▶ WHAT YOU NEED TO DO: Copy the result of filtering the entries below for lines that include the string "computer".

DATASET CONTENT: Begin

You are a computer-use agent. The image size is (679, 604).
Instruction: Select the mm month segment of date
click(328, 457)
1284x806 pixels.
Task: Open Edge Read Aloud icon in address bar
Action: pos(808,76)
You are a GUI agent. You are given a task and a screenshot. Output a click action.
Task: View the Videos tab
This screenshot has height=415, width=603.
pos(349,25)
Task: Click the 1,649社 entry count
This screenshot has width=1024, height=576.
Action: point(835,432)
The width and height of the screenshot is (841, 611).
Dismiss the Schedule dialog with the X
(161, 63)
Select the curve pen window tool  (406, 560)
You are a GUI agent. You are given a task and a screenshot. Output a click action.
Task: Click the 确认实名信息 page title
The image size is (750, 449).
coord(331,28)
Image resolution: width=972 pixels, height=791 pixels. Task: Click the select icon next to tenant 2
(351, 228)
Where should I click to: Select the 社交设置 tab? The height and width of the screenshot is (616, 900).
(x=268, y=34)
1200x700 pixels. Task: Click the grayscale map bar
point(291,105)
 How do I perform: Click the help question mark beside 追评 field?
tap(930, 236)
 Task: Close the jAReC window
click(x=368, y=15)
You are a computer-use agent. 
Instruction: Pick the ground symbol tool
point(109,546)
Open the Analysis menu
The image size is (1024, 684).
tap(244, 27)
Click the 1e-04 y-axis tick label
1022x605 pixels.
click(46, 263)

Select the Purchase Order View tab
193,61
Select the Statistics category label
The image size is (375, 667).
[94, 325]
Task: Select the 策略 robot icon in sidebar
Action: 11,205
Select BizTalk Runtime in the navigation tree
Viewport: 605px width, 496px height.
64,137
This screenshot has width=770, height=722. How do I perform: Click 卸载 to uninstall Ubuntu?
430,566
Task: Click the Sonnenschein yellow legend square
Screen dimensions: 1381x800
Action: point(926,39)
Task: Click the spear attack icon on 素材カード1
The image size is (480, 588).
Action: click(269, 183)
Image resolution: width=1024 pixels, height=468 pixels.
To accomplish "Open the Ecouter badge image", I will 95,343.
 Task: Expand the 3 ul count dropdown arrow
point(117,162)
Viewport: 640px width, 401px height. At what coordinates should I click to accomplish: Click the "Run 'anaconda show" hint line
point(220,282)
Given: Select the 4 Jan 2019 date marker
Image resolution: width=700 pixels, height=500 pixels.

DATASET CONTENT: End

▶ EXPECTED OUTPUT:
You are a computer-use agent. The image size is (679, 604).
You are a computer-use agent. 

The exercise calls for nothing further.